Na
civilizada Europa de hoje há, ainda, aqueles que acreditam ser a Declaração dos
Direitos do Homem diretriz que norteia as relações entre os homens e se
escandalizam diante de situações que mostram
como esses direitos continuam, neste século XX, a serem ignorados.

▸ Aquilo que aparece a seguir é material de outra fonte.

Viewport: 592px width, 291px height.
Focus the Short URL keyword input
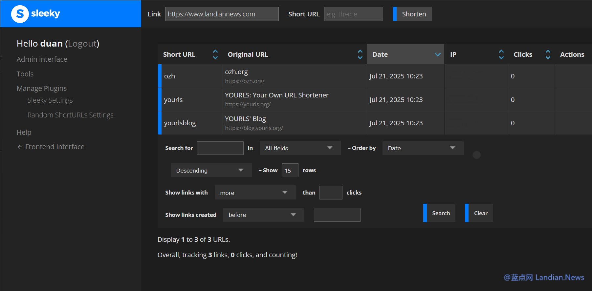click(353, 14)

Esquecem, muitas vezes, que as estruturas econômicas, políticas e sociais
vigentes, quase sempre, no Continente, são as mesmas instauradas pelos
colonizadores e que permitem uma exploração do homem pelo homem que o Primeiro
Mundo já não admite para os seus cidadãos.
Jean
Franco, pesquisadora inglesa, na sua Historia de la Literatura
Hispanoamericana, ao tratar de Cecilia Valdés, observa que a indignidade da escravidão consiste em que
um grupo de seres humanos tem o direito de tomar posse de
outros seres humanos e tratá-los como se fossem objetos. Estamos chegando ao século XXI e, realmente, bem longe desse
tráfico negreiro que, sob a bandeira inglesa, transportava para a América os
negros da África.
Mais
perto dessa trágica ineqüidade, esteve
Cirilo Villaverde nascido em Cuba em 1812. Em Cecilia Valdés, romance
que o imortalizou nas letras do Continente, a escravidão não apenas é uma
presença constante, como ultrapassa as fronteiras da ficção. Cecilia Valdés não
pode pretender casar com homem branco por ter nas veias sangre negro que, no
entanto, apenas é percebido nos seus cabelos ondulados, no leve escurecer da
pele próxima ao nascimento dos cabelos.
À
tragédia que desse obstáculo advém, razão primeira da narrativa ficcional, se
alinham outras. As que, geradas na estrutura social que admite ser constituída
de homens livres e de escravos. Os maus tratos – filhos separados das mães,
castigos corporais desmedidos, torturas mentais e físicas -, realidades testemunhadas pelos historiadores
são inseridos em
Evidenciam-se
como ignominiosos os homens que tratam os outros homens como se fossem objetos
de pouco valor. Don Candido Gamboa, riquíssimo comerciante de Havana, é deles
síntese fiel. Mostra-se, exemplarmente, mau, no sexto capítulo, quando relata
para sua mulher os percalços d e seu barco negreiro que está prestes a chegar
com o seu carregamento. Para ficar mais leve, num momento em que devia
desenvolver maior velocidade para escapar de um navio inglês, o capitão manda
jogar no mar os negros que viajavam na coberta. Para salvar oitenta ou cem
fardos, iria o capitão da marinha
expor sua liberdade e o restante do carregamento que era o triplo?, explica
o proprietário que tampouco nega a necessidade de terem sido fechadas as
escotilhas e, assim, perecerem sufocados os negros que viajavam nos porões.
Diante
do susto de sua mulher ao pensar nessas mortes todas, sem batismo, Dom Cândido
Gamboa argumenta: E continua essa
teimosia de acreditar que os fardos da África tem alma e que são anjos. Isto é
blasfêmia. Pois daí nasce o erro de certas pessoas...Quando o mundo se
convencer de que os negros são animais
não homens, então, vai acabar um dos motivos que alegam os ingleses para perseguir o
tráfico da África. Coisa semelhante acontece na Espanha com o fumo: proíbem o
seu tráfico e os que vivem disso quando são perseguidos pelos guardas, soltam a
carga e salvam a pele e o cavalo. Acreditas tu que o fumo tem alma? Faz de
conta, então, que não há diferença entre um rolo de fumo e um negro, pelo menos
no que se refere a sentimentos.
No
prólogo a seu romance, Cirilo Villaverde
admite que ele é feito de cores sombrias
e que os quadros que mostra não ensinam deleitando.
Na
realidade, a História do Continente apenas deleitou os seus colonizadores.